A decade ago, the only way to grow revenue was to hire more people. More headcount meant more leads. Books like Predictable Revenue by Aaron Ross, Sales Acceleration Formula by Mark Roberge, and Ultimate Sales Machine by Chet Holmes championed this approach, reinforcing the idea that growth required more boots on the ground.
But times have changed.
Today, we have an arsenal of tools that can leverage data to grow revenue. Data enrichment tools uncover prospect details, large language models (LLMs) personalize messaging at scale, sequencers automate outreach, and intent data helps teams strike while the iron is hot. With these tools, sales and marketing teams are expected to drive more pipeline per person. But achieving that requires striking a delicate balance.
Some teams over-automate, leaning on blunt, impersonal AI solutions that alienate prospects. Others under-automate, bogging themselves down with manual tasks. Both approaches leave teams siloed and struggling to hit their goals efficiently.
The sales floor of tomorrow won’t resemble today’s reality of AEs, SDRs, and RevOps manually crafting emails and cold calls. Instead, it will look more like an engineering organization.
Engineering teams build software that can serve millions of users without requiring more engineers.
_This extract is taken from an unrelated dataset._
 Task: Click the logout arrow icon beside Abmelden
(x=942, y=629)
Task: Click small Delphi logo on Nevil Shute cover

Similarly, sales teams will build automated systems that can reach thousands of prospects without adding headcount. Instead of each person working independently, they'll collaborate on reusable solutions that scale.
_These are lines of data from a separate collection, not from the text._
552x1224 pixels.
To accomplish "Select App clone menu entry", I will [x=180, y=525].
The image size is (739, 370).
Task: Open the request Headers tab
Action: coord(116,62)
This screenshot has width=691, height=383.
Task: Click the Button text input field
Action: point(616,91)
Like engineers, sellers will become technical problem-solvers who:
- Design scalable revenue-generating systems strategies for reaching prospects
- Build and maintain automated workflows
- Handle complex relationships while automation manages repetitive tasks
- Share successful approaches across the team
They'll develop deep expertise in modern sales technology - knowing when to use AI vs. human touch, creating automated data pipelines for prospect information, and continuously measuring and optimizing their systems for better performance.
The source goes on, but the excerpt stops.